S’agissant des engagements des partenaires techniques et financiers, qui s’étaient déjà engagés dans des programmes agricoles, notamment dans le cadre des facilités agricoles habituelles soutenues par une majorité de bailleurs de fonds, des facilités de mise en œuvre suite à la crise alimentaire de 2007-2008, et du soutien à la mise en œuvre des plan nationaux et régionaux des programmes nationaux d’investissement agricoles, ils ont encore manifesté leur volonté d’accompagner les Etats de la Cedeao dans ses plans d’investissement. En outre, ils ont exprimé leur volonté de traduire leurs engagements internationaux pris lors du sommet de l’Aquila sur la sécurité alimentaire, en soutenant la mise en œuvre. Ainsi, l’Espagne a décidé d’allouer 240 millions d’euros, soit 157 milliards de francs Cfa pour l’accompagnement des plans nationaux et régionaux des Etats membres de la Cedeao. Les Etats-Unis également ont annoncé une contribution, au titre de l’année 2010, de 150 millions de dollars, soit près de 80 milliards de francs Cfa. Quant à la Banque mondiale, son appui sera axé sur trois canaux. D’abord à travers la ‘Global agriculture food security program’ (Gafsp), le ‘Global food response program’ (Gfrp) et l’Association internationale pour le développement (Ida). Le Gafsp est doté en 2010 d’un portefeuille de 1,5 milliard de dollars, soit 795 milliards de francs Cfa dont 65 % est destiné à l’Afrique. Les fonds de l’Ida, eux, portent sur un montant d’un milliard de dollars, soit 530 milliards de francs Cfa, pour l’Afrique. Les autres partenaires bilatéraux, tels que la Chine, la Corée du Sud, le Japon, le Royaume-Uni, l’Allemagne, le Canada, la Suisse, multilatéraux comme l’Organisation des Nations unies pour l'alimentation et l'agriculture (Fao), le Programme alimentaire mondial (Pam) ou le Fonds international de développement agricole (Fida), ainsi que les institutions financières, ont également annoncé pour prochainement leur contribution à la mise en œuvre des plans d’investissements.
Cependant, les partenaires techniques et financiers ont suggéré à la Cedeao de mieux évaluer la contribution du plan régional à la réalisation des Objectifs du millénaire pour le développement (Omd) et d’améliorer la dimension genre. Les organisations de producteurs, quant à eux, ont insisté sur la nécessité d’adapter les mécanismes de financement de l’agriculture aux besoins des producteurs familiaux, base du développement agricole régional.

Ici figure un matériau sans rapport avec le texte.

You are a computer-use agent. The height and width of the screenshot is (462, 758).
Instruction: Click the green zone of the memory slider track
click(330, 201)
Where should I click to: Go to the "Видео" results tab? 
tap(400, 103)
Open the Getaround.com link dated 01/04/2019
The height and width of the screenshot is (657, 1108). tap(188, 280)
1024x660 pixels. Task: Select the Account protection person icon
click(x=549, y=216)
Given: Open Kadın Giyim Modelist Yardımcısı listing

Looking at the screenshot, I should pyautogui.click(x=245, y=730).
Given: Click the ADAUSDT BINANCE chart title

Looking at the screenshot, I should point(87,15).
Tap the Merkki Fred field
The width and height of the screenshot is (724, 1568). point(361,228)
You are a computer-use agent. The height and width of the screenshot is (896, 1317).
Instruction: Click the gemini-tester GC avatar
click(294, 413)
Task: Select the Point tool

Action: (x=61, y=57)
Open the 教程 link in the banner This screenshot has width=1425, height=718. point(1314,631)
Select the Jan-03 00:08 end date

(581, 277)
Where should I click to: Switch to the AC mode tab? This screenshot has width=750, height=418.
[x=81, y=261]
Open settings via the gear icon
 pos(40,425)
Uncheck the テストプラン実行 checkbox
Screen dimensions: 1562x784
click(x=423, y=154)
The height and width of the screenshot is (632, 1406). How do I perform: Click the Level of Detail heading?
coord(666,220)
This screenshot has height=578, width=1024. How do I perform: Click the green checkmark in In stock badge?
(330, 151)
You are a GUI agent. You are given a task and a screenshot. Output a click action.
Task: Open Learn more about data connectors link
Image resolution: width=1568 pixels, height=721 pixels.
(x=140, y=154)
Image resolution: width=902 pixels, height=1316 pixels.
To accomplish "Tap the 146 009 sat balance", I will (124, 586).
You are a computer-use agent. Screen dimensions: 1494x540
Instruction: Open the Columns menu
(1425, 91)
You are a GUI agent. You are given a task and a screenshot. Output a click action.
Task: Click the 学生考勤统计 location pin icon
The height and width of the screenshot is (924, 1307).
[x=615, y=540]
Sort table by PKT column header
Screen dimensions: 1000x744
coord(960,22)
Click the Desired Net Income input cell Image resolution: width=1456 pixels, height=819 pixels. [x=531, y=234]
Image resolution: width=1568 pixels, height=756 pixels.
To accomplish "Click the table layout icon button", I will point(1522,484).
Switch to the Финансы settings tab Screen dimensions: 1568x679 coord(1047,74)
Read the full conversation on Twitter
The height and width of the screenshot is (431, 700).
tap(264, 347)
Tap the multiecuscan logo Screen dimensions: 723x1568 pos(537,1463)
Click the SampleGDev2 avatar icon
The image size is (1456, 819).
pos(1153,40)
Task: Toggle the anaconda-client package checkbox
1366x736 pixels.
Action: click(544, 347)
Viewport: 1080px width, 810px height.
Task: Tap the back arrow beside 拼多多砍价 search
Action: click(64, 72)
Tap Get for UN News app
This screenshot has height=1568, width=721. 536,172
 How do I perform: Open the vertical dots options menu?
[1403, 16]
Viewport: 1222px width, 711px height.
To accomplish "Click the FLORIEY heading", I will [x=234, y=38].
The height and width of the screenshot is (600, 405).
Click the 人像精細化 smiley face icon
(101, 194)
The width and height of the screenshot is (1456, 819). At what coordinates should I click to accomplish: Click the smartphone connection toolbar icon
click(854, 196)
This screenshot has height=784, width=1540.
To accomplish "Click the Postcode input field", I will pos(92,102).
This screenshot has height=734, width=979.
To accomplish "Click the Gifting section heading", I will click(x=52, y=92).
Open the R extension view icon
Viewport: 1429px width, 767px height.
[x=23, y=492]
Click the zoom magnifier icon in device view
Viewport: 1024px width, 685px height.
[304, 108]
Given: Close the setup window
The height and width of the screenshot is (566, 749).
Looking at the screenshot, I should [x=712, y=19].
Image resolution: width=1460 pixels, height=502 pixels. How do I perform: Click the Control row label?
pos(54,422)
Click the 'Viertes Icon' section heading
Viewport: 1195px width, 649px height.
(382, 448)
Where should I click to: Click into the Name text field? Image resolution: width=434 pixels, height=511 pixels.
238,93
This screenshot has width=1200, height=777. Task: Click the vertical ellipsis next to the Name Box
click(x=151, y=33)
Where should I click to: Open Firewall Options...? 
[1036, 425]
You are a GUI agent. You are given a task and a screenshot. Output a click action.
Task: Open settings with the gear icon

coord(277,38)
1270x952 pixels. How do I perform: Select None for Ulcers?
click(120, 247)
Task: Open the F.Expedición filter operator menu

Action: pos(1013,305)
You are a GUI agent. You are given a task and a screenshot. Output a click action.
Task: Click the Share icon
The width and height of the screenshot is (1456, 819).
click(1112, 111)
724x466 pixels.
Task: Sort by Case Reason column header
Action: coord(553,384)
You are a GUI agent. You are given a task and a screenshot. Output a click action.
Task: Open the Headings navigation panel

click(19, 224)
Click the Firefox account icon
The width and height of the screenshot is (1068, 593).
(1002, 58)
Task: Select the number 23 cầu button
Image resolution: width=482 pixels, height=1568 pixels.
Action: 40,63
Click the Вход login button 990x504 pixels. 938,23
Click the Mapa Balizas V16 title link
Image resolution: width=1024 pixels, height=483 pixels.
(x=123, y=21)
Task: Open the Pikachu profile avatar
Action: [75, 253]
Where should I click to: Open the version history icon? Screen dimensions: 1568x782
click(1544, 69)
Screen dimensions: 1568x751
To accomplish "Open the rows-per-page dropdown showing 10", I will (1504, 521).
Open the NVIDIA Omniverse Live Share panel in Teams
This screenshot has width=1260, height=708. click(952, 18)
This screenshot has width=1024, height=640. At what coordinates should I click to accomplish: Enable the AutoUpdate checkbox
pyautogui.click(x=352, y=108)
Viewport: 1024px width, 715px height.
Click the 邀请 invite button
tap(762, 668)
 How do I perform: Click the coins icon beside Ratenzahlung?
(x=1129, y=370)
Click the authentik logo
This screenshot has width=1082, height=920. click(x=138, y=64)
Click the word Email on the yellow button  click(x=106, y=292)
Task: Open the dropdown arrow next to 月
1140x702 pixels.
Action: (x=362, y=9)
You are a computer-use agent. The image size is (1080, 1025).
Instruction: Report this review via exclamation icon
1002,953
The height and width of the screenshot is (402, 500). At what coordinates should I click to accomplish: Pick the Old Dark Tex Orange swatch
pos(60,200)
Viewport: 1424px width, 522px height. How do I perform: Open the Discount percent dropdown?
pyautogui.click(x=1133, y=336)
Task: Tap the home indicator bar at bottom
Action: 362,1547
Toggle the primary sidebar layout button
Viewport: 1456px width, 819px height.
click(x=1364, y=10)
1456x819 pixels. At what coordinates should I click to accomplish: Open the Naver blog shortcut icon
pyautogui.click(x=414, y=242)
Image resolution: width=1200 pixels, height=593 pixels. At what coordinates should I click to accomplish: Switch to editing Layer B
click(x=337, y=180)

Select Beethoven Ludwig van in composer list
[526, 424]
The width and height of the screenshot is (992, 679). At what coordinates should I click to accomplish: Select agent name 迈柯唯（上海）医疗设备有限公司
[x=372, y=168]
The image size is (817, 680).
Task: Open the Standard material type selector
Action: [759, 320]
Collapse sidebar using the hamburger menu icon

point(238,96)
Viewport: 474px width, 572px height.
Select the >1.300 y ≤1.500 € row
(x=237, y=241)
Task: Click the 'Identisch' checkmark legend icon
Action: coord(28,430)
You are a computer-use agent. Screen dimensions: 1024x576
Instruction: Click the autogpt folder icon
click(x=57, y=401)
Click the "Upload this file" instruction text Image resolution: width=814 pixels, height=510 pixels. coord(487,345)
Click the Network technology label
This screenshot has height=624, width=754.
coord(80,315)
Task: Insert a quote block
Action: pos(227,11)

Le Premier ministre, Souleymane Ndéné Ndiaye, qui présidait la cérémonie de clôture de travaux s’est dit heureux de constater que la Cedeao et l’Union africaine aient pris leurs responsabilités en main, pour appuyer et encadrer les Etats membres dans la définition de programmes agricoles cohérents et ambitieux tout en exploitant les complémentarités nationales. Néanmoins, il a invité les partenaires techniques et financiers à concrétiser les financements ‘pour ne pas ruiner l’espoir placé par nos peuples en ces programmes d’investissement agricoles’. Une recommandation qui figure en bonne place dans la nouvelle feuille de route de la Cedeao qui va s’attaquer aussitôt à la préparation d’un mémorandum à l’adresse des chefs d’Etat et de gouvernement du G8 et du G20 en fin Juin, en vue de restituer les résultats du Business meeting et de mobiliser les partenaires internationaux.